_THE PROBLEM_.
Please copy out all lines of the entries that contain the word "tree".

************

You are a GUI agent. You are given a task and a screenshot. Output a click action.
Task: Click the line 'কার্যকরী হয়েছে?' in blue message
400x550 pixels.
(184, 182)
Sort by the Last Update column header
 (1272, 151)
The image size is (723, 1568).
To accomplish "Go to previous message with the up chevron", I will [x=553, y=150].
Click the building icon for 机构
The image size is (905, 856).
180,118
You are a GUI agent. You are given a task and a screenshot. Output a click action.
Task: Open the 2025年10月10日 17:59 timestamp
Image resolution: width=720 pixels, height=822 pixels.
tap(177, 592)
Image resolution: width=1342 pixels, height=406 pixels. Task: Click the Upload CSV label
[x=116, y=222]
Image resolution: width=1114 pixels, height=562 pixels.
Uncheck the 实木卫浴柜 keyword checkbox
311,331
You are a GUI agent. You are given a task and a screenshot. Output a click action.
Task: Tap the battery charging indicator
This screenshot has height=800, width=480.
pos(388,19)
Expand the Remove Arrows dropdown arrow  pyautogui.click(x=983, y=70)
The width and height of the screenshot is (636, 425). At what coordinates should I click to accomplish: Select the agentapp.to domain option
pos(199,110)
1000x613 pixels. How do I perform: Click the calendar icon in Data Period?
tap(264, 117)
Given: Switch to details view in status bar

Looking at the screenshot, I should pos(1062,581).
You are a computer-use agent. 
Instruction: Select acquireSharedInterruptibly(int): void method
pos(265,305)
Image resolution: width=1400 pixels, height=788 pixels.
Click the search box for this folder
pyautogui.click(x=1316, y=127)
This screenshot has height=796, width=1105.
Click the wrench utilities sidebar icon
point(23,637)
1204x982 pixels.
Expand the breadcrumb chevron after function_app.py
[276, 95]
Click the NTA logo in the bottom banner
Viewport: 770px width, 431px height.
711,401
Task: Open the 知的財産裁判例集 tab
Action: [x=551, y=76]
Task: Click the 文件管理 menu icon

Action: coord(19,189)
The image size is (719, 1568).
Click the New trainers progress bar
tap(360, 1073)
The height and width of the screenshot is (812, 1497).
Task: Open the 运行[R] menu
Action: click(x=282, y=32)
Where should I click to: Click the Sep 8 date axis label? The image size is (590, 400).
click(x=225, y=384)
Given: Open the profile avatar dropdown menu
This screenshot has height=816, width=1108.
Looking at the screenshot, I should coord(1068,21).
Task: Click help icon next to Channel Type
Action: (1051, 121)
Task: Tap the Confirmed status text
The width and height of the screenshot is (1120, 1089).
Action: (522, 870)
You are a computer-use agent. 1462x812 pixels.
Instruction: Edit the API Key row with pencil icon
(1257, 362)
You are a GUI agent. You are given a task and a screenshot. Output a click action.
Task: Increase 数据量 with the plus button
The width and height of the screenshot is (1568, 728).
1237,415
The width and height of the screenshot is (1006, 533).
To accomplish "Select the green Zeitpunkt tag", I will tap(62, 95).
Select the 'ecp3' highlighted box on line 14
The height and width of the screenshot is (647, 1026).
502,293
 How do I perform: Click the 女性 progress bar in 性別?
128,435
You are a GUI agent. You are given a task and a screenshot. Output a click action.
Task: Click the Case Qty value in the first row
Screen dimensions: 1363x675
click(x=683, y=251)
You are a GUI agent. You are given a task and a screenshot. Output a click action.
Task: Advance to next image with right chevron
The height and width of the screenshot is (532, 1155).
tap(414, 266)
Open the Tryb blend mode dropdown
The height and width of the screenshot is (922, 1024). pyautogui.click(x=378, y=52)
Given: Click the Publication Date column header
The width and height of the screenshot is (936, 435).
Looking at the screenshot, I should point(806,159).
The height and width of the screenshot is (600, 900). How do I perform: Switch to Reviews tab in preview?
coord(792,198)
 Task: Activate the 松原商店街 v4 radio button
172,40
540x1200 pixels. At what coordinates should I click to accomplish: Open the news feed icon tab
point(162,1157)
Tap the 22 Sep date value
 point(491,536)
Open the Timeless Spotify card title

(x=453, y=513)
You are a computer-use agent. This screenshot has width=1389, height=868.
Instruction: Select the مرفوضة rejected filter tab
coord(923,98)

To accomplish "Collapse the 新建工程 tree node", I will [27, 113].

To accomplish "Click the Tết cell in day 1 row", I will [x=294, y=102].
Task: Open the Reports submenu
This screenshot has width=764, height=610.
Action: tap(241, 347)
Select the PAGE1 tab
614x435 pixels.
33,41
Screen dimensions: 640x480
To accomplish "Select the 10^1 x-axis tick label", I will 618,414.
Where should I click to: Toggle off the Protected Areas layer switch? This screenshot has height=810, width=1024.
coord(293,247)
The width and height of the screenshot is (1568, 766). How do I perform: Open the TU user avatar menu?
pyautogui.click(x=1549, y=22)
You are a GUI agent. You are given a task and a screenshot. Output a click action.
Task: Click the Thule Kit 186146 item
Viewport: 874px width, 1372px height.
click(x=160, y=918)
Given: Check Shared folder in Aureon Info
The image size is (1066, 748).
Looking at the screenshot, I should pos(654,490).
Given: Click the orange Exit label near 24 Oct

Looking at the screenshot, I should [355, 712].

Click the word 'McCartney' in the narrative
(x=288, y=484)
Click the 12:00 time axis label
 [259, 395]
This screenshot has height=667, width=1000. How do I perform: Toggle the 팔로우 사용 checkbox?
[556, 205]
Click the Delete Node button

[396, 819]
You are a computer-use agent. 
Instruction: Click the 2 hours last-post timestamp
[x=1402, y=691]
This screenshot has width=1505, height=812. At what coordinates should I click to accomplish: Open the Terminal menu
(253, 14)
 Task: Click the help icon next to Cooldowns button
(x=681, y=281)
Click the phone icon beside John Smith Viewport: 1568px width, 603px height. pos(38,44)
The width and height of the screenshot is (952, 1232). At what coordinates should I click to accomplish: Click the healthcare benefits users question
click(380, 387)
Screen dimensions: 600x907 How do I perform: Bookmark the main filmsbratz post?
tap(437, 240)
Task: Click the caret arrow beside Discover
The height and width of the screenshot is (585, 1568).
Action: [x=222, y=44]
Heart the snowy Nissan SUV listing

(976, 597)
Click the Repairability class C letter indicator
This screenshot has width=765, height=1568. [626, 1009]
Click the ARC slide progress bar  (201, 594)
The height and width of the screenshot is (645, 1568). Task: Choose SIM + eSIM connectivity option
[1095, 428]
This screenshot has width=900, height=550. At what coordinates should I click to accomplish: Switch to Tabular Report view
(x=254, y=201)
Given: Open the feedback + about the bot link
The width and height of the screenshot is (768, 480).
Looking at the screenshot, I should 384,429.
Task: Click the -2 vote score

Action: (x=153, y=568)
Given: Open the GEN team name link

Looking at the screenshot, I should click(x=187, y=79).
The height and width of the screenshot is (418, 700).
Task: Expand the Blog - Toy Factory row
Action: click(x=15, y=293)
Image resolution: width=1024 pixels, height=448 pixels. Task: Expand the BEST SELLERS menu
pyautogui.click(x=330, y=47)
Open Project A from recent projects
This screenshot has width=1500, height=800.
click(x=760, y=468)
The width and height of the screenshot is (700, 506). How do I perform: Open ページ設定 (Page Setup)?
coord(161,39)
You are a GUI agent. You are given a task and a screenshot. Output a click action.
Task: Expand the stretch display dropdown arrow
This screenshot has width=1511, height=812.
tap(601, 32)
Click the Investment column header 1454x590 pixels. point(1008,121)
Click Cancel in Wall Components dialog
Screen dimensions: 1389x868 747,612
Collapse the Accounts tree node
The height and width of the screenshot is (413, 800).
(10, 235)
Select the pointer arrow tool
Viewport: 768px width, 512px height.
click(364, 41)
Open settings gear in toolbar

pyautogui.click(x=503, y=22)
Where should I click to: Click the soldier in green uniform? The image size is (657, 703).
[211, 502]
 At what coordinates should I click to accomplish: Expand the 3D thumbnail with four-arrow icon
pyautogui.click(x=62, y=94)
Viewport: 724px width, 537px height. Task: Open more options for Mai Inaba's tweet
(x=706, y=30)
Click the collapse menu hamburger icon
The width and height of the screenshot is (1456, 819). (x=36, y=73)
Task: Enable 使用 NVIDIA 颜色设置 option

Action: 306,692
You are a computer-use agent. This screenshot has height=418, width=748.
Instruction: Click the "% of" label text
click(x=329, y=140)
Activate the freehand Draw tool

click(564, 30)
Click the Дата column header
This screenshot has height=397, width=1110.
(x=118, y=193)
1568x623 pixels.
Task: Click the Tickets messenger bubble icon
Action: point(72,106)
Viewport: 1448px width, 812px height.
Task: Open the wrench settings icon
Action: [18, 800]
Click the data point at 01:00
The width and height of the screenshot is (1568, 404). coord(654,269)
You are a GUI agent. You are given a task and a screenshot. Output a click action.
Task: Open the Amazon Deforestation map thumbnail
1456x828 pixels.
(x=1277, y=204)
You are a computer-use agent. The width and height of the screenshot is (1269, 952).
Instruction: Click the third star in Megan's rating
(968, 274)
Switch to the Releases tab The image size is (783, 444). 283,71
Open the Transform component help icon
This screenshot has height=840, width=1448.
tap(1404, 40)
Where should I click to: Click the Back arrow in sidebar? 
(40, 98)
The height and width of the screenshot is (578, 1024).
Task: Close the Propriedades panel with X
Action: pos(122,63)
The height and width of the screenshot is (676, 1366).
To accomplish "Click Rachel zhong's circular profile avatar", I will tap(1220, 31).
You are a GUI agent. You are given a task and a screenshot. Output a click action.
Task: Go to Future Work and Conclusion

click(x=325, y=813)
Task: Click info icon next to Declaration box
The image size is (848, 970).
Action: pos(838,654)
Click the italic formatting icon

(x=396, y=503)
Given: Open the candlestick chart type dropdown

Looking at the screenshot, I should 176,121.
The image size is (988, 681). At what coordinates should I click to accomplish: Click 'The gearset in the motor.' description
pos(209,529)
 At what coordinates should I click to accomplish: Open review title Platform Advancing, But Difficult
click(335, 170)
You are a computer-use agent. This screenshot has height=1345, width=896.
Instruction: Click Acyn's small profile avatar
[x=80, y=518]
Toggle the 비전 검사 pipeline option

************

_RESPONSE_.
To accomplish "Collapse the 新建工程 tree node", I will [27, 113].
Collapse the Accounts tree node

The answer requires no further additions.